Records from a collection:
====================
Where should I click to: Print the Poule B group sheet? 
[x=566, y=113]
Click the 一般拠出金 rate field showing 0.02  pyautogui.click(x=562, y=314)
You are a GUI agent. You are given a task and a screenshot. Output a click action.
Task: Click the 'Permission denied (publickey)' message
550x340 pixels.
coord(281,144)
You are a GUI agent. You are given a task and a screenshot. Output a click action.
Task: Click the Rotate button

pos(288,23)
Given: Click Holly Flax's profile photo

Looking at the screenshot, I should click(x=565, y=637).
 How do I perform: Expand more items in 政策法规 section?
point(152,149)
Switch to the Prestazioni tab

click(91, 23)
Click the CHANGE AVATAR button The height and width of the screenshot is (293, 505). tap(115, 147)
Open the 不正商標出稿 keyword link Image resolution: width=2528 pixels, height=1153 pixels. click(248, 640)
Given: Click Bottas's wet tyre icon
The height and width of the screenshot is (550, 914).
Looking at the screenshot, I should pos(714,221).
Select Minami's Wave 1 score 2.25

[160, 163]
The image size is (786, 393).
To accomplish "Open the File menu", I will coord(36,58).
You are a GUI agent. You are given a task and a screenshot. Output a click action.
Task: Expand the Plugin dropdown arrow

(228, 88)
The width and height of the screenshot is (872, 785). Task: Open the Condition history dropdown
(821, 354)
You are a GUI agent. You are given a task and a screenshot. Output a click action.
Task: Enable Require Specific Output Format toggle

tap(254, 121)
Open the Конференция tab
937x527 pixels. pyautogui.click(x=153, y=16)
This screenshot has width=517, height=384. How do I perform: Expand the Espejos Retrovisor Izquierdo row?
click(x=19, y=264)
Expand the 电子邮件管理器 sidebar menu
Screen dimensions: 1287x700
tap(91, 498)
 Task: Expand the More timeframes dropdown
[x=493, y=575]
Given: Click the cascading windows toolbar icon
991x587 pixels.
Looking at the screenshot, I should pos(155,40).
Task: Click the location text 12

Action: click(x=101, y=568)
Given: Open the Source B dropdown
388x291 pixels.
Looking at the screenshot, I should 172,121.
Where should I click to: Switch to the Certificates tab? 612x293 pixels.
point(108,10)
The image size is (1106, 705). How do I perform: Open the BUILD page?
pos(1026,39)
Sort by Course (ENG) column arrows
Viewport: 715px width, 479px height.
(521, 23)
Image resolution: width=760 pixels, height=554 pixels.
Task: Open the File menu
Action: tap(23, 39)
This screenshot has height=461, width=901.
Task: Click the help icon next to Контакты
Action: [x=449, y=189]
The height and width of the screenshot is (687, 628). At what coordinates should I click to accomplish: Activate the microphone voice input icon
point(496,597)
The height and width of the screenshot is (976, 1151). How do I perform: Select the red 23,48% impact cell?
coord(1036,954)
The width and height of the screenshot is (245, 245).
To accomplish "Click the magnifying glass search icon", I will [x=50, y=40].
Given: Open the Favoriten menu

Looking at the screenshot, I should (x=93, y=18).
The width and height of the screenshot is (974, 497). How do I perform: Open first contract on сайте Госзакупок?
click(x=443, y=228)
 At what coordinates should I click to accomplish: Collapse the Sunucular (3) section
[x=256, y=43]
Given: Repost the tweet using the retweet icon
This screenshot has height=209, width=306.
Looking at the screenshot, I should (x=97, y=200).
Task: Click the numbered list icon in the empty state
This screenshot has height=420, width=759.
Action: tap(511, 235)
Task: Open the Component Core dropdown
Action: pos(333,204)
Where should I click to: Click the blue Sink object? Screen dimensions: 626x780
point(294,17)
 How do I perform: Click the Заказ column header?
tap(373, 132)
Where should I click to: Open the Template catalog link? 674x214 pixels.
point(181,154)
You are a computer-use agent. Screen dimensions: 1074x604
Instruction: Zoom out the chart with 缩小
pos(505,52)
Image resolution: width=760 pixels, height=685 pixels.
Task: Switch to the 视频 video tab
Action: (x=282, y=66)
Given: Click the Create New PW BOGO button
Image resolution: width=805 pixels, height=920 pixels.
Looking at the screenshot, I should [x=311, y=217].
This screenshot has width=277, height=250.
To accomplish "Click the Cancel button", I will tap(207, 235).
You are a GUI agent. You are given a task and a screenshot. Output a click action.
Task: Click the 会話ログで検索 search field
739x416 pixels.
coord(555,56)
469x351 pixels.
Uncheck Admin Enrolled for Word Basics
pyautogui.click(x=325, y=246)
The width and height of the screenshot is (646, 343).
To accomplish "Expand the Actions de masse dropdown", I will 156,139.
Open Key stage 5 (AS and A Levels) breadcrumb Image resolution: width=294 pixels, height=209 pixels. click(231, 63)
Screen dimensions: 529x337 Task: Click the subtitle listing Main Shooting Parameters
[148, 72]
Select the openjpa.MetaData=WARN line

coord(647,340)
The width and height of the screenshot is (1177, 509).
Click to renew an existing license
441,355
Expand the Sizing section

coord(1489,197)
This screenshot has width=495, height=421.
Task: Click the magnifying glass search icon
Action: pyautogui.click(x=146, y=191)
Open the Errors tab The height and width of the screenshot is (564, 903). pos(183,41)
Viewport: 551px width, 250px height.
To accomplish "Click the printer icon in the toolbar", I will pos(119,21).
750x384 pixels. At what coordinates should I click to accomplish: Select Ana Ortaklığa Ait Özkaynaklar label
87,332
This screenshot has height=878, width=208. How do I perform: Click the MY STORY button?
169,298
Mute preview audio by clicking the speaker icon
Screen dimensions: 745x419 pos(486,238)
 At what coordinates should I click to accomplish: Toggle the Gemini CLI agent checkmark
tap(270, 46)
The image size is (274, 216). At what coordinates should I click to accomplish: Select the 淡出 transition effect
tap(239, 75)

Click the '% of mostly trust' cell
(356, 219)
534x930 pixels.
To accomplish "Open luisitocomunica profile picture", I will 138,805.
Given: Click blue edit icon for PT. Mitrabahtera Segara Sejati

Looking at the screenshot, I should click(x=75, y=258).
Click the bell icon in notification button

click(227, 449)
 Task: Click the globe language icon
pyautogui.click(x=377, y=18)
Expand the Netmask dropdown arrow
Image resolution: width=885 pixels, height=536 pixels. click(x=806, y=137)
====================
Activity: Return, in full, every line of these entries that holds "toolbar".

Your solution:
Given: Click the cascading windows toolbar icon
To accomplish "Click the printer icon in the toolbar", I will pos(119,21).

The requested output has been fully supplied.